In order to illustrate my point, I would like you to consider your reaction to the following imaginary letter from Robert to the Vestry.
Dear Members of the Vestry,
In order that St. John’s might be judged as a leading moral exemplar to the diocese in financial giving, I hereby direct that the entirety of St. John’s $1.5 million dollar operating budget be given to the diocese of Alabama. The diocese will also be the beneficiary of the sale of St. John’s buildings and all its property, which I estimate can be sold for at least $35 million dollars. All our checking accounts have been given over to the bishop as the sole signatory and he will also help manage the sale of the building and its contents.
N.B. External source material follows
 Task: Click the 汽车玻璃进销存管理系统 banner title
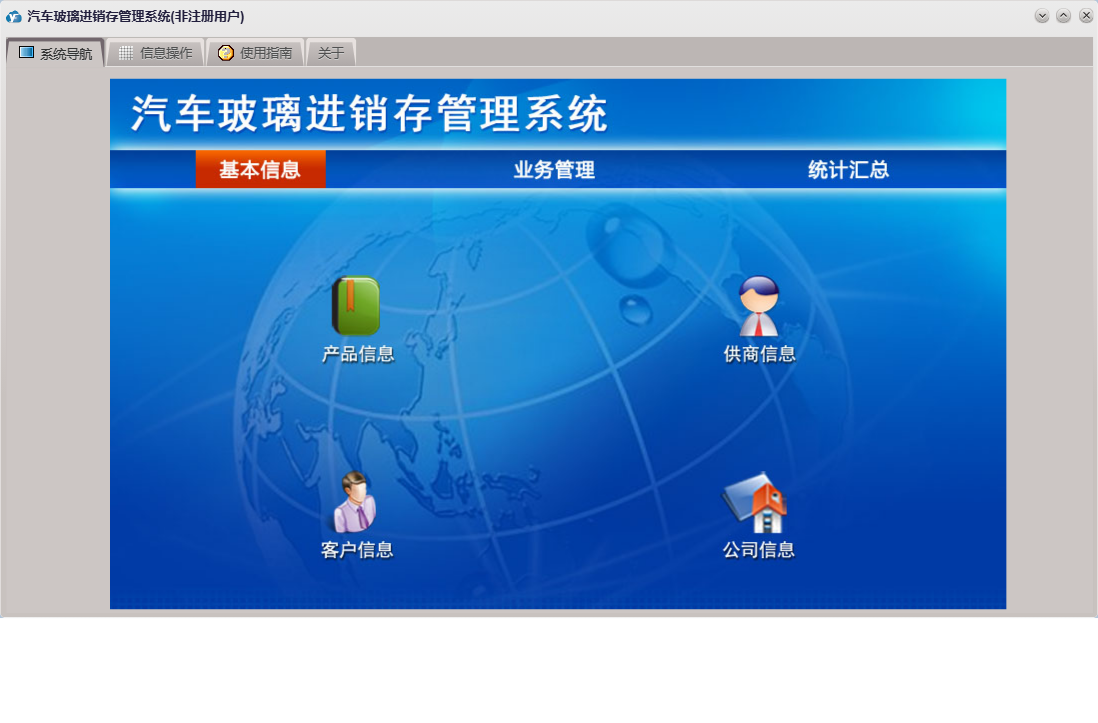coord(370,115)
The funds will go to support the salary of the bishop, Dean and Canons, as well as the maintenance of the Cathedral building. I am also going to turn over the entirety of my pension to him as well. I encourage you all to do the same.
Now, I imagine we might want to know why Robert might make this extraordinary decision. The letter continues…
I have been urged to make this decision by the bishop himself. He offered the most extraordinary and lengthy prayer about the importance of alms-giving as our duty to God. His prayer moved me to tears. I was equally impressed with his newest vestments and in learning that he was able to procure box seats at the World Series. The bishop assured me that I would be rewarded by God for this generosity. I am sorry, of course, that you will all now need to find a church home, but I think the Ascension may have some pews available. Yours Faithfully, Robert.
Setting aside the fact that the organizational relationship between the rector and the vestry is such that Robert could not make this kind of decision without the Vestry’s consent, (thankfully!) and that our bishop is not like the one I depicted, or that Robert would be so impressed, I offer you this parody of the Gospel lessons this morning to illustrate what I think is an important point. The point of the story of the widow’s offering is not to hold her up as the exemplar of alms-giving to be celebrated and admired by everyone. In fact, she is more of a tragic figure in the story and perhaps someone to be pitied.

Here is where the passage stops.